Stored data →

━━━━━━

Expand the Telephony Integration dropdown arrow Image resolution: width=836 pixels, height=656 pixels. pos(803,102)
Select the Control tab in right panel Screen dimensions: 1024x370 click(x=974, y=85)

━━━━━━

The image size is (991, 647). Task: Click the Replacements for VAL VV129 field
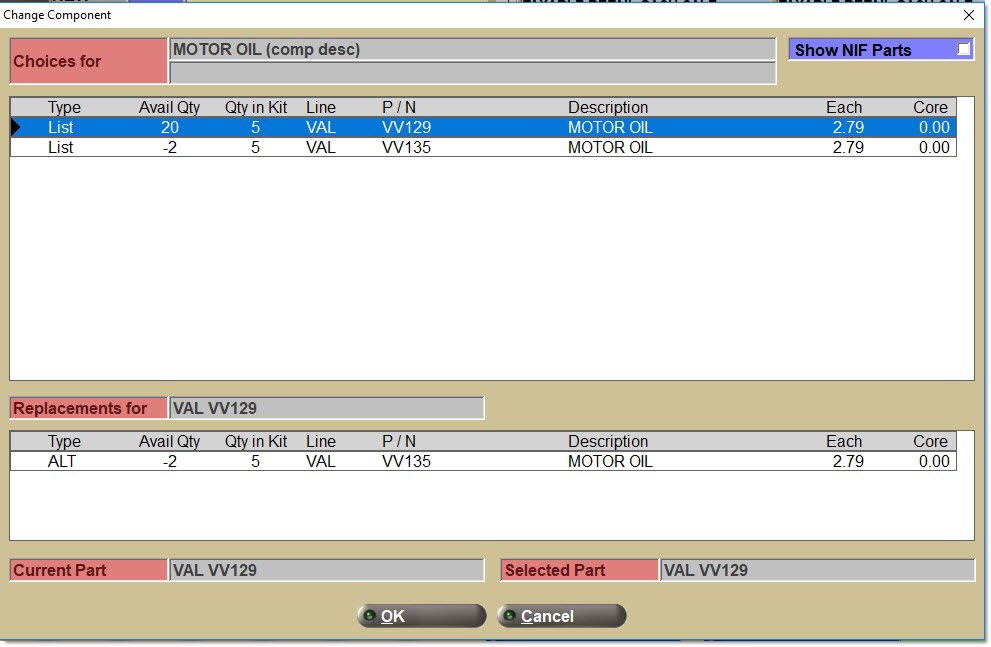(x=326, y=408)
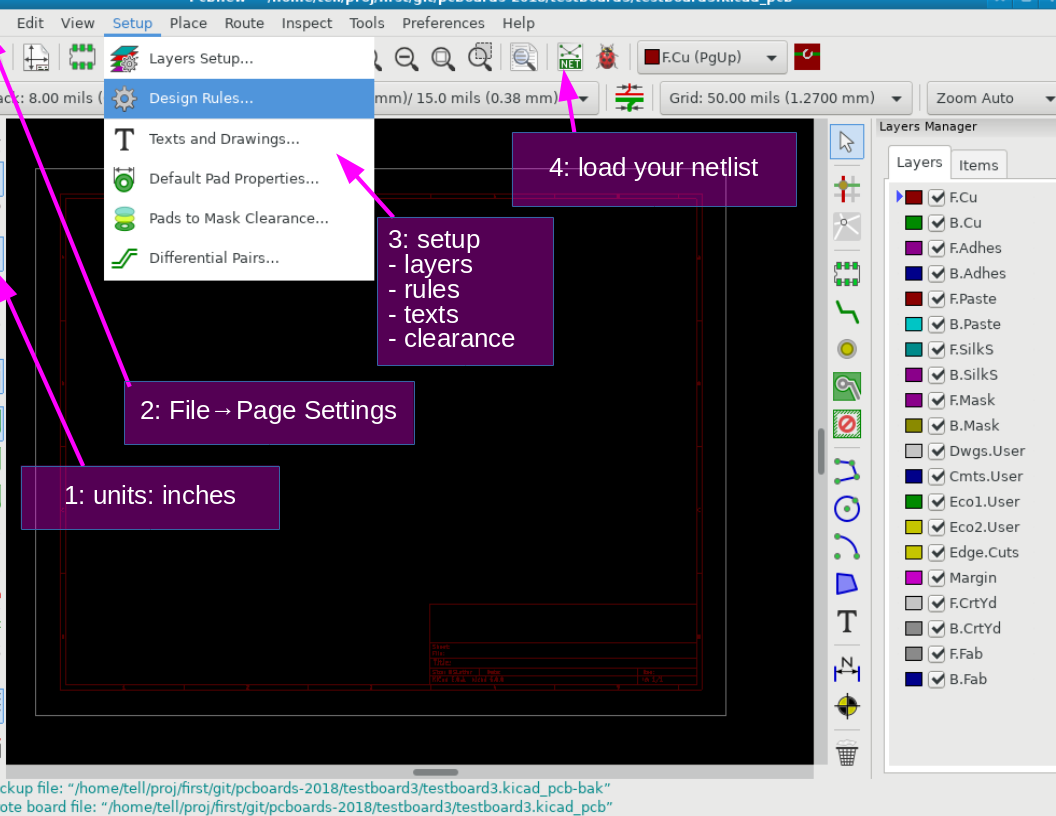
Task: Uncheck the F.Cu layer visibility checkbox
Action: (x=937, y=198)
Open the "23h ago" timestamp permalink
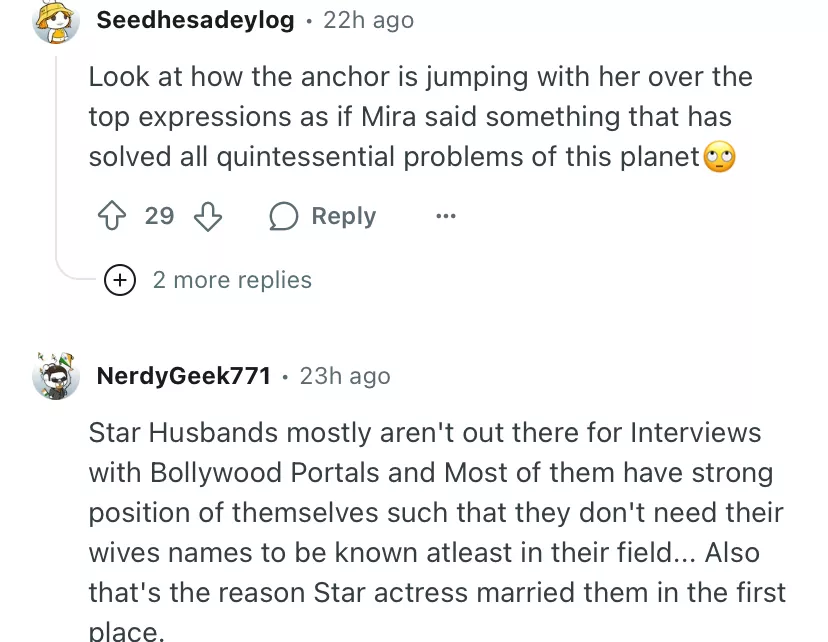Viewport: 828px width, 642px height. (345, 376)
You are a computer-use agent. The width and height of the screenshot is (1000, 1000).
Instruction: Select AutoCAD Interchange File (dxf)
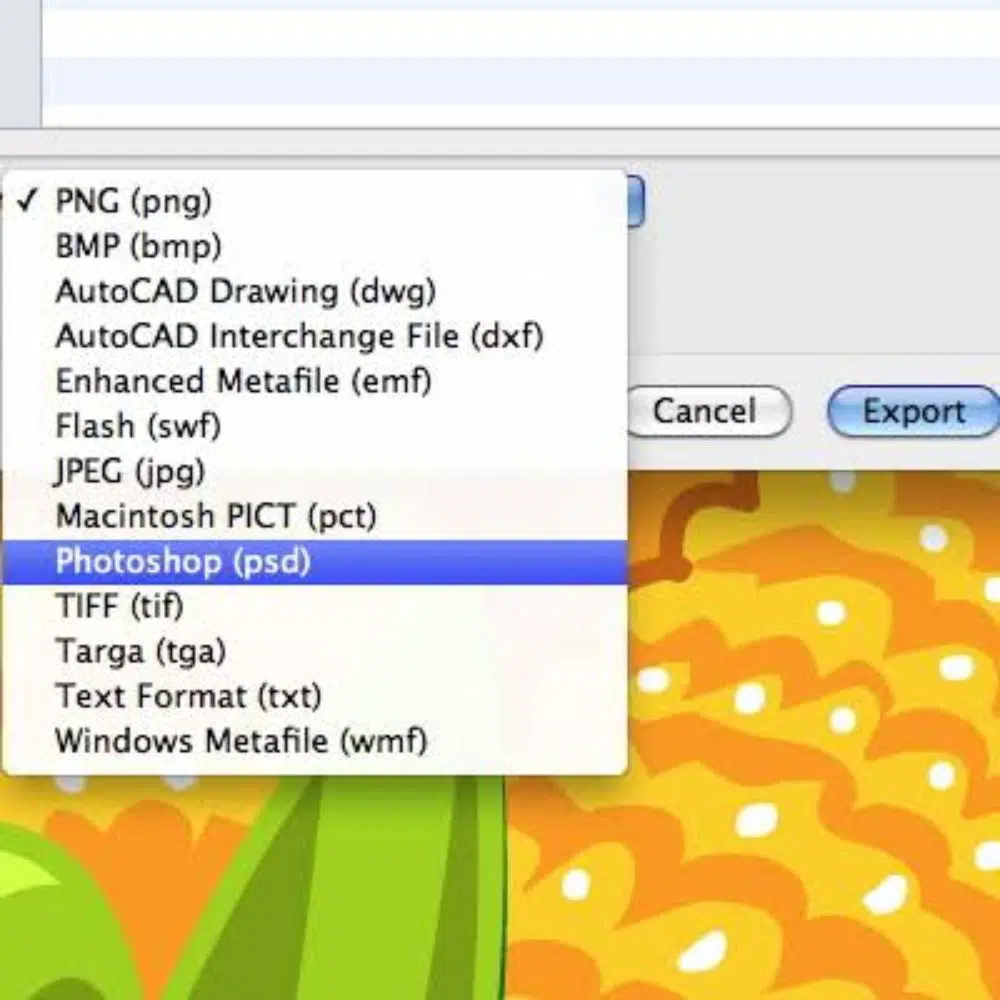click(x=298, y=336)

━━━━━━

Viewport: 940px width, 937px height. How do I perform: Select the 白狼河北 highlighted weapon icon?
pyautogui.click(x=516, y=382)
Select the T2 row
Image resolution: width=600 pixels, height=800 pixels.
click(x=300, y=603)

━━━━━━

Activity → Could you restate word for word the lines above from the one containing "Expand the Telephony" through the one containing "Select the Control", both included, and nothing else?

Response area →
Expand the Telephony Integration dropdown arrow Image resolution: width=836 pixels, height=656 pixels. pos(803,102)
Select the Control tab in right panel Screen dimensions: 1024x370 click(x=974, y=85)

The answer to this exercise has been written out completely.